Working in a rails plugin


(angelf) #1

Hi,

Is anyone working in a rails plugin? I am starting to work on that as
a part of the migration to elasticsearch of the search backend at my
company (vLex.com), and would be glad to share the effort.

The goal of the project is to provide easy Elasticsearch support to
existing rails applications, exposing as much of Elasticsearch as
possible and with a basic design that enables parallelization of
indexing tasks.

Let me share some of the design ideas.

Indexing:

Creating an index will support two modes. In a "local" mode, the
indexing rake task will iterate all the records, create the full JSON
document for each one of them, and submit it to Elasticsearch.

In the "distributed" mode the indexing jobs will be managed by a a job
queue backend. Initially support will be provided for Resque (http://
github.com/defunkt/resque,
a redis-backed jobs queue) but the plan is to make it pluggable from
day one and add support to Amazon'S SQS soon.

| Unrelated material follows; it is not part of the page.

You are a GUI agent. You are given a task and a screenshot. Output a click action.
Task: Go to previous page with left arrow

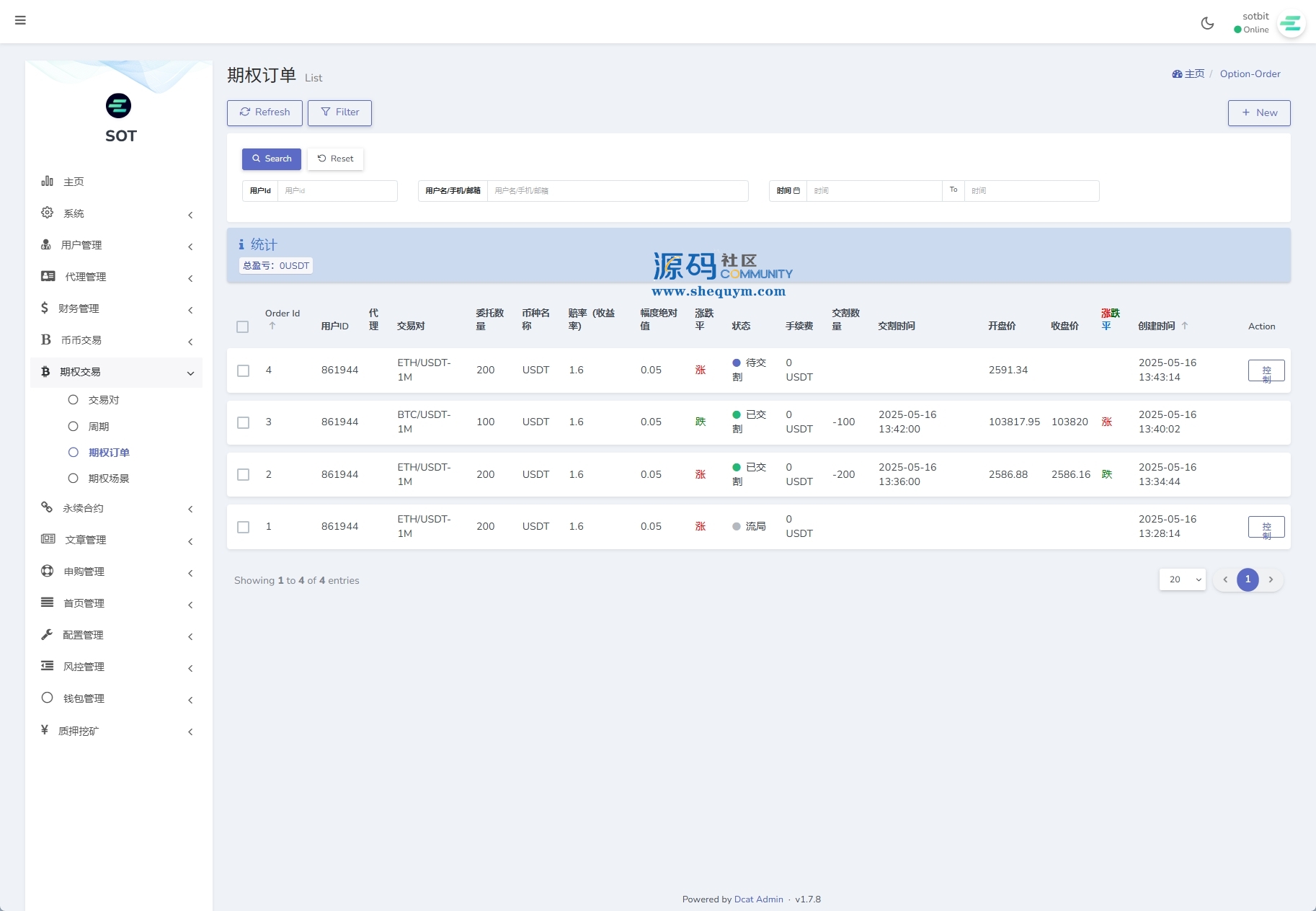[x=1225, y=579]
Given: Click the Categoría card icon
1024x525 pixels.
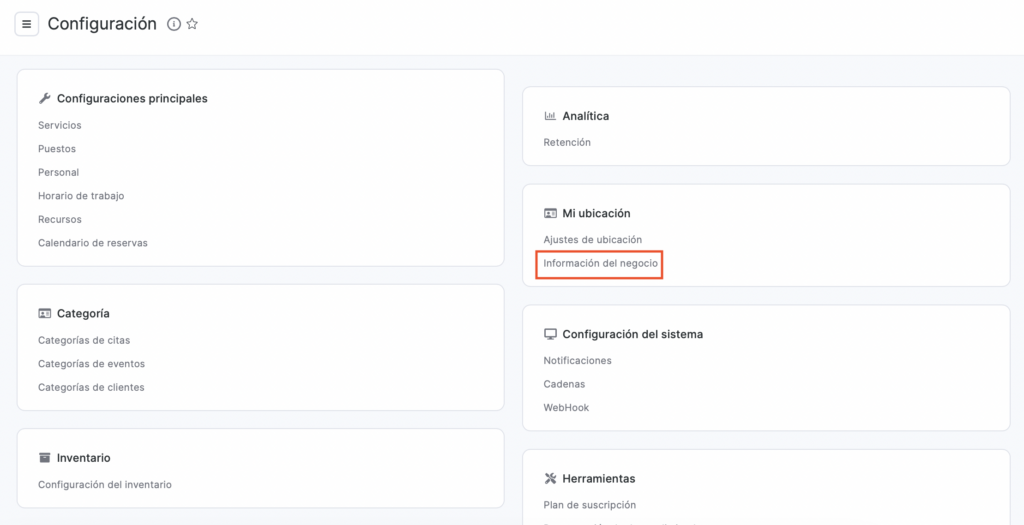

In this mode, when a new index is created, what will happen is that
record ids will be added to the queue, and Resque agents will perform
the job of receiving the document ids, creating the full JSON
document, and submitting it to ElasticSearch for indexing. The initial
task of retrieving object ids should also be distributed. Since you
can launch as many agents in as many machines as you need, this let's
you scale the rails part of indexing.

In our initial tests we have achieved 20x indexing speeds with the
distributed mode compared with the local mode, only limited by the
source databases IO (Elasticsearch did great)

Indexes will be versioned, so if you create a new index named "posts"
what will actually happen is that an index called "posts_$TIMESTAMP"
will be created, and when the indexing job has finished an alias will
be defined to "posts". This enables you to create new index versions
(maybe with new index or mapping options) without disrupting the
users.

Simplicity

When working in local mode, adding basic Elasticsearch support to a
model (without any custom index or mapping options) should be a matter
of adding one line to your model.

When working in distributed mode, the only additional task will be to
set-up Resque (or your chosen queue backend) and launch the agents.

Configuration:

The philosophy is to expose as much of Elasticsearch as possible. I do
not want to create a DSL syntax to define index options, mapping
options, etc. Instead of that, index and mapping options will be
stored in JSON or YAML in Elasticsearch's native format.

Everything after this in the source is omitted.